PROBLEM DETAILS: The goal is a clean copy of all the data below, with pictures dropped and everything else retyped exactly.

DATASET ENTRIES:
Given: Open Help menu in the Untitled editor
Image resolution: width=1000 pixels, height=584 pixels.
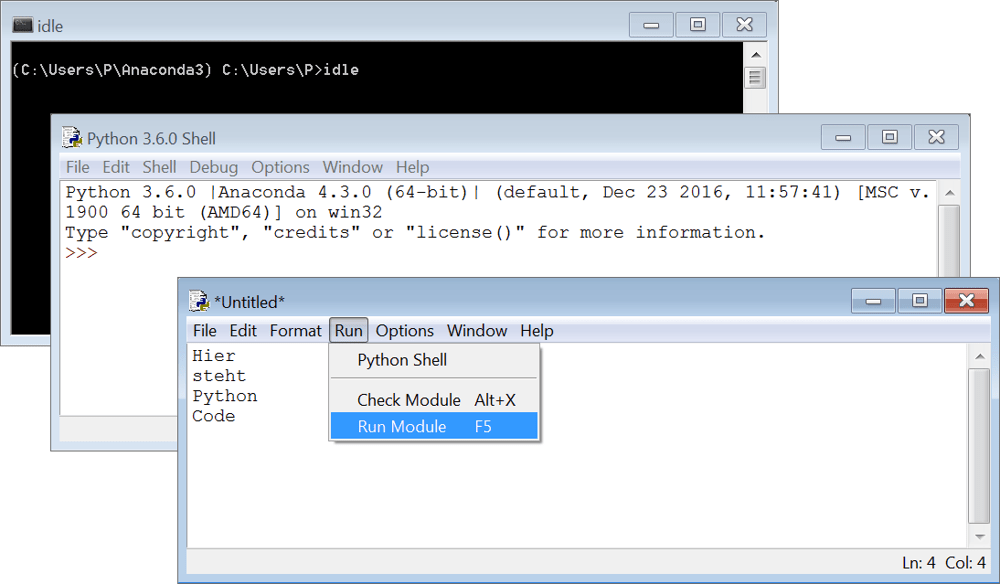Looking at the screenshot, I should pyautogui.click(x=536, y=331).
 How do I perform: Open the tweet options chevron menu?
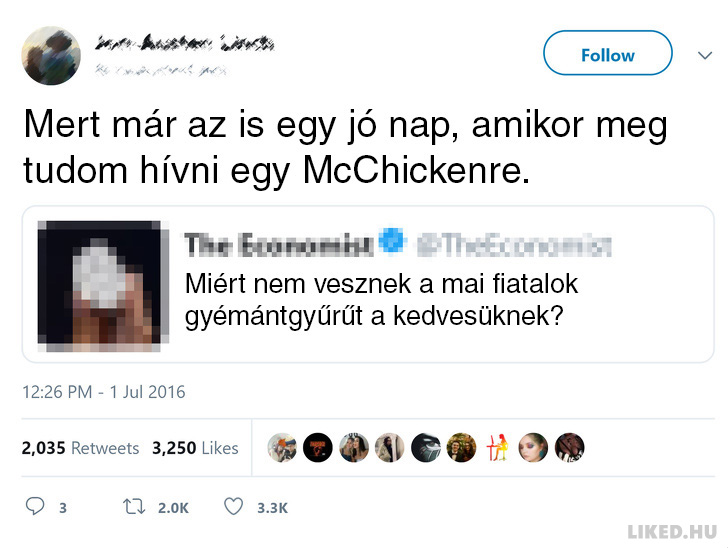coord(705,55)
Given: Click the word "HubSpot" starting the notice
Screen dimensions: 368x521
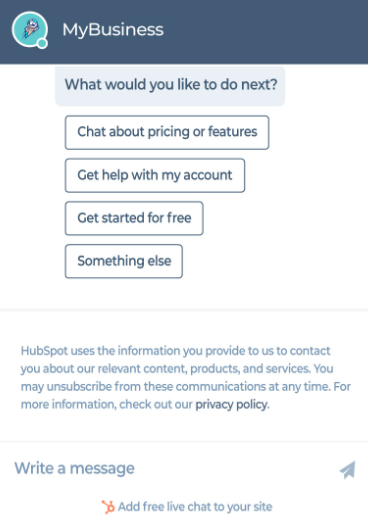Looking at the screenshot, I should pos(44,351).
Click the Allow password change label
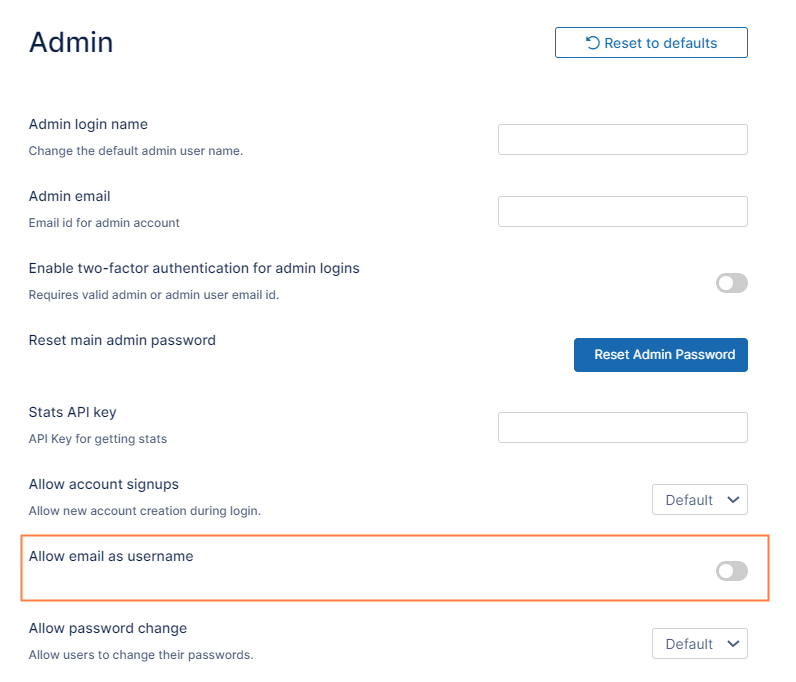 pos(108,629)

TASK RESULT:
Given: Open Help menu in the Untitled editor
Image resolution: width=1000 pixels, height=584 pixels.
Looking at the screenshot, I should pyautogui.click(x=536, y=331).
 How do I perform: Open the tweet options chevron menu?
coord(705,55)
Given: Click the word "HubSpot" starting the notice
Screen dimensions: 368x521
Looking at the screenshot, I should pos(44,351).
Click the Allow password change label
 pos(108,629)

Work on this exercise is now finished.